America swiftly gave its support to South Vietnam (strictly the Republic of Vietnam) after the Geneva Agreement of 1954. The Domino Theory had come to dominate the foreign policy of America and it quickly became apparent that the government of Ngo Dinh Diem was going to receive support from the Americans in an effort to avoid at all costs the further expansion of communism in Asia. The US established military aid through the Military Assistance Advisory Group (MAAG) led by Lieutenant General John O’Daniel. One of the most pressing problems facing Diem was how to govern a country that had so many diverse religious and political groups within it.

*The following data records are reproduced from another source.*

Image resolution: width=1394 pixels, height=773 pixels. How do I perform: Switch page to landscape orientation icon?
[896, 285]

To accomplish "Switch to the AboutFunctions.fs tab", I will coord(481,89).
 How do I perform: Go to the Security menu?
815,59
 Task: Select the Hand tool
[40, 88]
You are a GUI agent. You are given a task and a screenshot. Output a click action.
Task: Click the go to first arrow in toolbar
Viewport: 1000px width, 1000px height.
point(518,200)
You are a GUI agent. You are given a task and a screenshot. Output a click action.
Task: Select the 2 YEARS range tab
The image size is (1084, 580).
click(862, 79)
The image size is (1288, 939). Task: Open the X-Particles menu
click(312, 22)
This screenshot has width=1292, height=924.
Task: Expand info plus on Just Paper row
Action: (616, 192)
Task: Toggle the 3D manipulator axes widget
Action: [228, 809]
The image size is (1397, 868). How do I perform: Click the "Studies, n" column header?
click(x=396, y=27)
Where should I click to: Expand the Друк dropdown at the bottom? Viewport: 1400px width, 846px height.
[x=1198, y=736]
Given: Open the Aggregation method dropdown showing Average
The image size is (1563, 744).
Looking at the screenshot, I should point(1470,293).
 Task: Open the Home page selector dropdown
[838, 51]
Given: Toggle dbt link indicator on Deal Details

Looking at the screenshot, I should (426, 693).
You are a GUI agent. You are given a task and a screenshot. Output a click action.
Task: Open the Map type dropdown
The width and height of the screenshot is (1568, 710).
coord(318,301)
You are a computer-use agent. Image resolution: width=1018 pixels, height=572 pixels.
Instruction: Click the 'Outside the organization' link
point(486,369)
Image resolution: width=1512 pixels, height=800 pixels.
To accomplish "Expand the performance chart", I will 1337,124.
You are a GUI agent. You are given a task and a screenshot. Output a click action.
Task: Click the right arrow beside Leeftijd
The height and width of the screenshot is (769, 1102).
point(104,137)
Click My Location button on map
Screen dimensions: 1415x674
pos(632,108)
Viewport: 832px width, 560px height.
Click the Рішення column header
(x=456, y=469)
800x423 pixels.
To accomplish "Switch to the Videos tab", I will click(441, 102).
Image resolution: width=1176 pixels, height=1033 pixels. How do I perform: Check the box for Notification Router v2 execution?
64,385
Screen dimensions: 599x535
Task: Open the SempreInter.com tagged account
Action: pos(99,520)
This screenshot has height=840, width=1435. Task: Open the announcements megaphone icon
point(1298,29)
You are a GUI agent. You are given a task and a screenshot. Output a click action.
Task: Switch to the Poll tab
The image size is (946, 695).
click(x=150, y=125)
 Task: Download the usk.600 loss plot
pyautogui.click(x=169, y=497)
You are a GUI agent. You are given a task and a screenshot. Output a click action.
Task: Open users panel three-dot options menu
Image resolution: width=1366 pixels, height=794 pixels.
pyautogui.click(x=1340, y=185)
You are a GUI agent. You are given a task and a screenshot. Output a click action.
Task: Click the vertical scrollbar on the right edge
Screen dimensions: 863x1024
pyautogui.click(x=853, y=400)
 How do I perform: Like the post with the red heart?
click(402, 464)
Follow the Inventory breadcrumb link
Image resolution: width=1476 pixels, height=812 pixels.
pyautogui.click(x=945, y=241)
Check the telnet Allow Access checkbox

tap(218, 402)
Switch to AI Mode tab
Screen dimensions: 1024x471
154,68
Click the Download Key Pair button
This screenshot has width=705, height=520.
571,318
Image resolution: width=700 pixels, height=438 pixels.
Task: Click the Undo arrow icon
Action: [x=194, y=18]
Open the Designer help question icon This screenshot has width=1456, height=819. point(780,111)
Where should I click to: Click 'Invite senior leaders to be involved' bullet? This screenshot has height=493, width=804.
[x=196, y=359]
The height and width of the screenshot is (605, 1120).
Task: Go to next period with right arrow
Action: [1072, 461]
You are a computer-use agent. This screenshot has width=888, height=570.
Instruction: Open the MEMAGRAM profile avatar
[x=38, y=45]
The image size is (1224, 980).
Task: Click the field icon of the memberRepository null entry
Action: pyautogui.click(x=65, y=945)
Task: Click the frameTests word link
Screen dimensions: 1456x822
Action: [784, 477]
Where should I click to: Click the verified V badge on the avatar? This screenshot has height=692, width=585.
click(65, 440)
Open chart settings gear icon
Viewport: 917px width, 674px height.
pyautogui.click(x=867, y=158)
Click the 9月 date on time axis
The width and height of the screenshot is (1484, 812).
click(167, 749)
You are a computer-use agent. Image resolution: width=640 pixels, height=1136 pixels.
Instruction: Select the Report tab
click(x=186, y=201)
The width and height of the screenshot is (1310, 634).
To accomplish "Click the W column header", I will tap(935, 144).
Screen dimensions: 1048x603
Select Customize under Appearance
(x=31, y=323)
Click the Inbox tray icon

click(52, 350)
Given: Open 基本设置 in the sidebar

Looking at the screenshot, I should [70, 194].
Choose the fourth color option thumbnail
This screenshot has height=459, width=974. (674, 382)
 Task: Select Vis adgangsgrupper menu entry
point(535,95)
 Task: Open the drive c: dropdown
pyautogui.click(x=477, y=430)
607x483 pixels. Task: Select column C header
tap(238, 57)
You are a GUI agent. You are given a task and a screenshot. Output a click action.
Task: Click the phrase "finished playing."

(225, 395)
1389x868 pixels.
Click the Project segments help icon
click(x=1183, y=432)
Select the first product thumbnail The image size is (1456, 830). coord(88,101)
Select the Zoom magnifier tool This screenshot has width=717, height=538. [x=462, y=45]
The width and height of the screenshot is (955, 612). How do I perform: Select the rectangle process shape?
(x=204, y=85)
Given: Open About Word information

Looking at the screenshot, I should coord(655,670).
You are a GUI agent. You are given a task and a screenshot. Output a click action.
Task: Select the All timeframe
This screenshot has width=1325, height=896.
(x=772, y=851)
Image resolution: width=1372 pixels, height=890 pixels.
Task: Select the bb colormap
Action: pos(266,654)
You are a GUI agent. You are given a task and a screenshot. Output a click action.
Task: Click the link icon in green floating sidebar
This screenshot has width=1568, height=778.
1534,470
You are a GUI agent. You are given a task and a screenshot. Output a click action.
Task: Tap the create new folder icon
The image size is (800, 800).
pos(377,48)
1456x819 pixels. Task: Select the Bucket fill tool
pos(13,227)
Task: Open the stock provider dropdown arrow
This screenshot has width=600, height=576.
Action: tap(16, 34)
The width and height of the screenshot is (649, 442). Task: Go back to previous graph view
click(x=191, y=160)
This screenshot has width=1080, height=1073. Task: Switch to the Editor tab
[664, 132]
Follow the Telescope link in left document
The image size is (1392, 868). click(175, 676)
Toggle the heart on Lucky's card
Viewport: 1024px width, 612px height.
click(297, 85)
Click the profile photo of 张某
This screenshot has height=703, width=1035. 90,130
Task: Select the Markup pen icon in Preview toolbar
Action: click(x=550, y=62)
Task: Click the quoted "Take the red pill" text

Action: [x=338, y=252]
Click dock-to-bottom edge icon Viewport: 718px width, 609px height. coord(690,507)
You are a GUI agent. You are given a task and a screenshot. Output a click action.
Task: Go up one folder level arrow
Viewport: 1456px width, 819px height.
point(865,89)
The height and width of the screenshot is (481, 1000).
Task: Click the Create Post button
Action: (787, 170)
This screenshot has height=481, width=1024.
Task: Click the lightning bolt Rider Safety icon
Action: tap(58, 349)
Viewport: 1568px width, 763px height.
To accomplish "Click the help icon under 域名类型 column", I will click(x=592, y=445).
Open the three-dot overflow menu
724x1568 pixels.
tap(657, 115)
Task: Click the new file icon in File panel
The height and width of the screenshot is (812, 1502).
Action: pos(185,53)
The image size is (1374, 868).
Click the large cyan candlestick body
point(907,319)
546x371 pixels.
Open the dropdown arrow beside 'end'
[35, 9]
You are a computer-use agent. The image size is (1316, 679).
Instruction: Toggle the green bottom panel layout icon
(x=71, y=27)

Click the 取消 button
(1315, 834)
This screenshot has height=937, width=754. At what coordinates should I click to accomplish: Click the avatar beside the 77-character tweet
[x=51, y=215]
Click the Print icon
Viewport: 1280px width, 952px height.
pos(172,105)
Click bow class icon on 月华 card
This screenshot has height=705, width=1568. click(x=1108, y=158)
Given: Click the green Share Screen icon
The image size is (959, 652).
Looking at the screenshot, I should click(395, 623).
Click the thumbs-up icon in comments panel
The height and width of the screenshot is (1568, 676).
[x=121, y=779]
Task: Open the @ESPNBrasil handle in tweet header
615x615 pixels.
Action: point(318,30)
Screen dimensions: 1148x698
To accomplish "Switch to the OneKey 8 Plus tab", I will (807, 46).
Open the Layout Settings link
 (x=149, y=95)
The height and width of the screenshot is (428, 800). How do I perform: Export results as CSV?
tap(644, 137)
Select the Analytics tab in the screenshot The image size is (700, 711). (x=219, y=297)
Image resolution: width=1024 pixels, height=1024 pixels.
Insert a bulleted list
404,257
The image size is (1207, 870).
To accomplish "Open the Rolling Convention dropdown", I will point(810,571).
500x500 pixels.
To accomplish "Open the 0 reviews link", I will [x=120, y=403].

There was a genuine fear that a civil war might break out and one of MAAG’s first tasks was to create a national army for the South that would give some kind of national cohesion against the ‘natural’ enemy – the North. O’Daniel had about 300 to 400 personnel working on this task. In a relatively short space of time, the South had an army of 150,000 men financed by the US and trained by their men. These men were detailed to guard the demilitarised zone set up between the North and South after the Geneva Agreement. They were trained to fight a conventional war as opposed to a guerrilla one.
Though America supported Diem at military and financial levels, they were faced with a problem that they themselves could do little about in the late 1950’s. Diem had also created his own personal army of about 150,000 men that were answerable to him. This paramilitary force was used to act as a counter-balance to the South Vietnamese Army whose senior officers were known by Diem to have political ambitions. With one being played off against the other by Diem, America faced the problem of neither being able to fully focus their attention to what America assumed was the common enemy.
By the time of Kennedy’s presidency, it was clear in Washington DC that if there was to be a successful campaign against the North, Diem had to go as he was too much of a divisive leader. In September 1963, Kennedy stated that Diem’s government had to make more of an effort to win over those people in South Vietnam who were neither from his background nor Roman Catholic. Kennedy also stated that he thought, “the repressions against the Buddhists in the country were very unwise.”
There was criticism in America itself where the corruption of Diem was well known. By 1963, the US had spent $400,000,000 supporting South Vietnam but had seen little in return for their investment. The money had been meant to modernise the South Vietnamese Army but large sums had been pocketed by Diem, members of his family and his friends. It came as no surprise to the US when senior officers in the South’s army assassinated Diem and his brother. In fact, the Central Intelligence Agency (CIA) had maintained contact with the generals involved in the plot for weeks leading up to Diem’s assassination. That they did nothing to stop it is indicative of their desire and support for any attempt to remove Diem from power. However, America’s support of Diem over eight years coincided with the time when the North made great inroads into gaining the support and trust of peasants in large areas in the South. Kennedy himself admitted that over 20% of all villages supported the NLF despite ‘Operation Strategic Hamlet’.